ESTRATTO DEL TESTO:
■ ■ ■ ■ ■
In Colombia le donne hanno festeggiato lo scorso 21 febbraio la modifica della Costituzione che elimina il reato di aborto fino alla ventiquattresima settimana. “I numerosi tentativi di legiferare al Congresso non erano mai andati a buon fine”, spiega Laura Vázquez Roa, della Campaña por el Derecho al Aborto Legal, che è parte della rete Causa Justa por el Aborto, l’organizzazione che ha portato avanti il ricorso in sede giudiziaria, dove finalmente si è ottenuta la prima vittoria.
L’anno scorso in Ecuador è stato ammesso l’aborto nei casi di gravidanza frutto di violenza mentre in Messico una sentenza storica della Corte Suprema ha depenalizzato l’aborto a livello nazionale, obbligando i singoli Stati federali a rivedere le proprie norme, che in diversi casi ancora proteggono la vita fin dal concepimento. Anche nei paesi dove la proibizione è totale, come El Salvador o la Repubblica Dominicana, esiste un attivismo femminista che scambia e condivide esperienze a livello latinoamericano.
L’accettazione sociale dell’aborto
“In Messico c’è stato un cambio notevole quando hanno cominciato a esprimersi e manifestare le ragazze più giovani”, afferma Patricia Ortega, della Red por los Derechos Sexuales y Reproductivos dello Stato di Jalisco.
■ ■ ■ ■ ■
ESTRATTO DELLA FONTE:
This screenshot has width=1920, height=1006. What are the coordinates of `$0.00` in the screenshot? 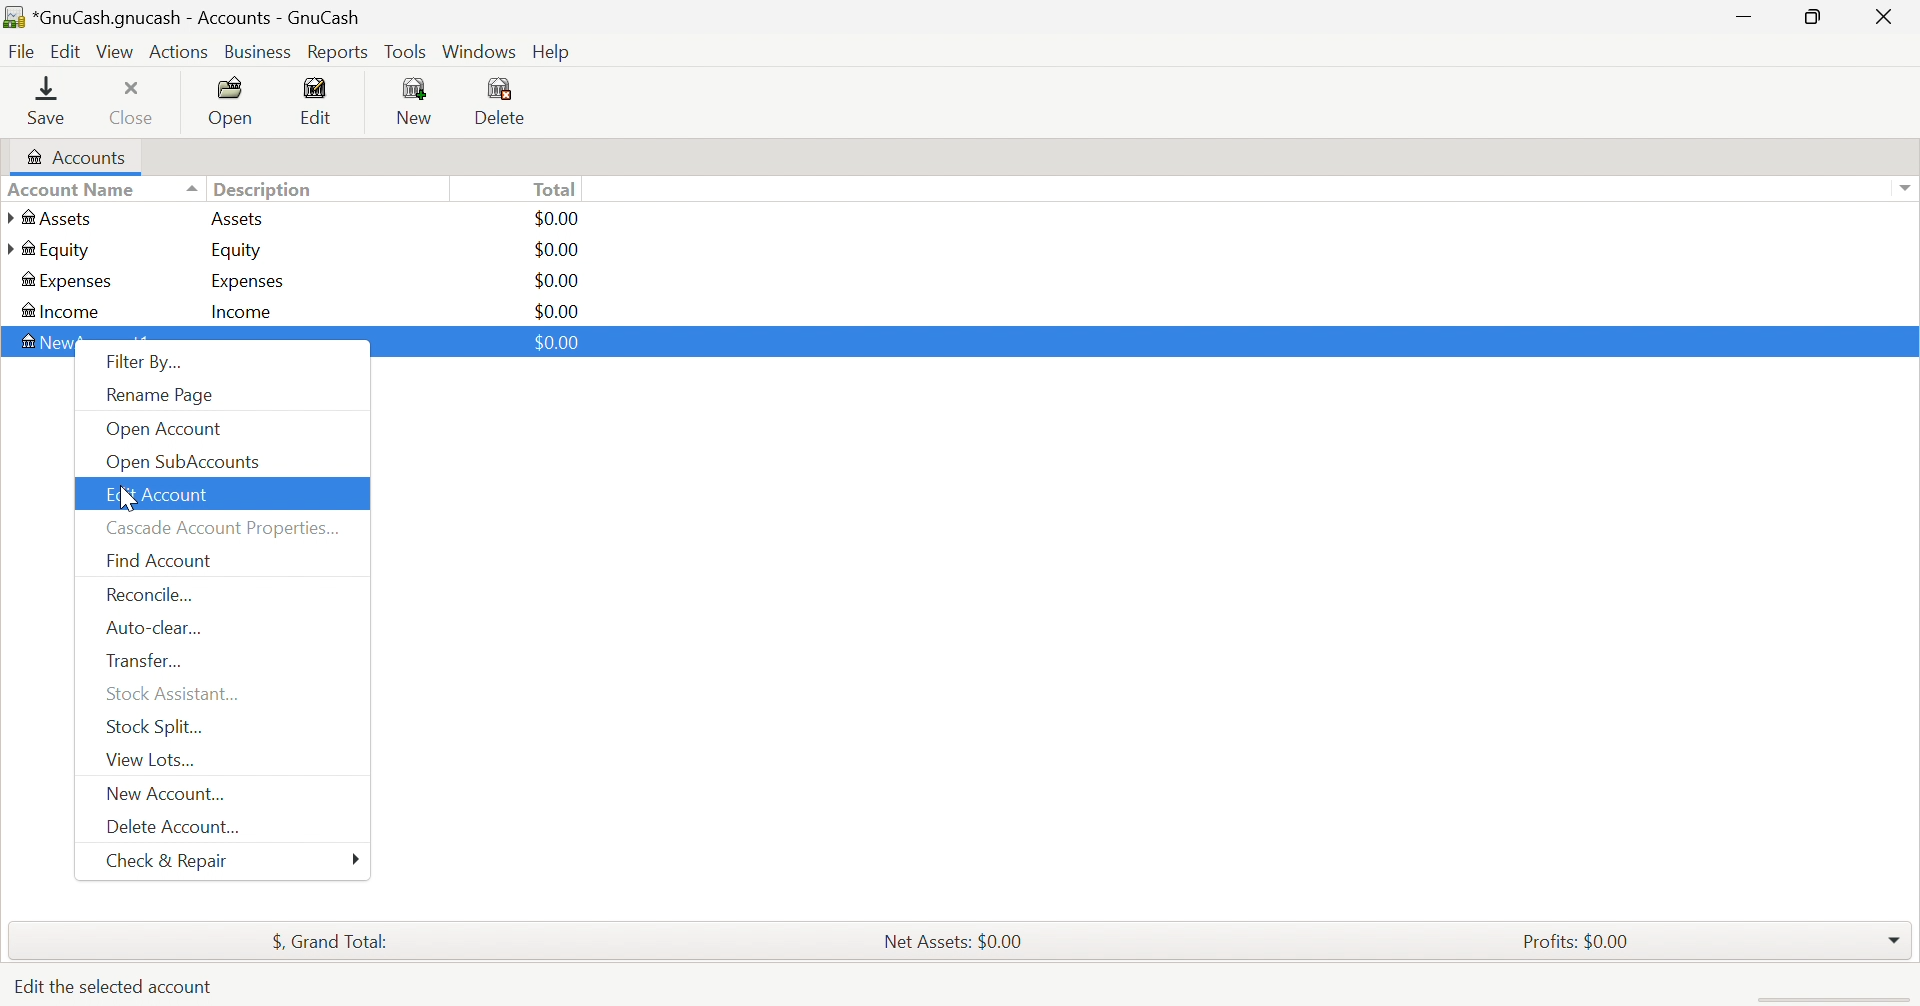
■ ■ ■ ■ ■
COMPITO BREVE A:
Modifica il testo sull'aborto in America Latina: riporta il passo che comincia con "L’anno scorso in" e termina con "Stato di Jalisco.", mettendo "México" al posto di "Messico".
COMPITO BREVE B:
Riprendi il testo sull'aborto in America Latina e portalo avanti a partire dal punto in cui si ferma.
I dati non hanno alcun legame con il testo.

RISPOSTA AL COMPITO A:
L’anno scorso in Ecuador è stato ammesso l’aborto nei casi di gravidanza frutto di violenza mentre in México una sentenza storica della Corte Suprema ha depenalizzato l’aborto a livello nazionale, obbligando i singoli Stati federali a rivedere le proprie norme, che in diversi casi ancora proteggono la vita fin dal concepimento. Anche nei paesi dove la proibizione è totale, come El Salvador o la Repubblica Dominicana, esiste un attivismo femminista che scambia e condivide esperienze a livello latinoamericano.
L’accettazione sociale dell’aborto
“In México c’è stato un cambio notevole quando hanno cominciato a esprimersi e manifestare le ragazze più giovani”, afferma Patricia Ortega, della Red por los Derechos Sexuales y Reproductivos dello Stato di Jalisco.

RISPOSTA AL COMPITO B:
In tutti i paesi dove la battaglia per il diritto all’aborto sta avanzando, si riconosce un salto qualitativo a partire dal 2015, quando emerge in Argentina il movimento Ni Una Menos contro la violenza sulle donne e i femminicidi, e poi la chiamata internazionale allo sciopero femminista. “Si è diffuso rapidamente in maniera massiva”, spiega Yanina Waldhorn, della Campaña argentina. “Le più giovani si sono inserite in una genealogia femminista che ha una lunga traiettoria, e questa mobilitazione di massa ha cambiato il panorama nella maggior parte dei territori dell’America Latina e del Caribe”.
Il risultato più dirompente è stata la progressiva depenalizzazione sociale dell’aborto, insieme all’apertura del ventaglio delle rivendicazioni femministe, che coinvolgono l’autonomia delle donne in senso ampio, la molteplicità delle identità di genere, i diritti sessuali riproduttivi e non, l’educazione sessuale integrale nelle scuole. “Abbiamo anche costruito nuove forme di lotta, strategie creative”, aggiunge Yanina pensando ai simboli e alle performance come Un violador en tu camino del collettivo cileno Las Tesis, che sono diventati rapidamente un potente codice internazionale.
“Il dibattito è entrato nelle case”, evidenzia inoltre Patricia Ortega, “quando una adolescente lega il fazzoletto verde allo zaino, il tema si affronta in famiglia e questo è un grande passo, da cui non si torna indietro”. Jalisco è uno degli Stati più conservatori del Messico, dove la chiesa e i settori anti-diritto all’aborto sono attivi, hanno finanziamenti e legami con il potere istituzionale. Fuori dall’area metropolitana di Guadalajara, fino a poco tempo fa era ancora il prete a decidere ciò che era peccato. “Oggi accompagniamo aborti in cui una ragazza viene a chiedere aiuto insieme alla madre, alla cugina, alla nonna, mentre prima le avrebbero voltato le spalle, l’avrebbero giudicata”.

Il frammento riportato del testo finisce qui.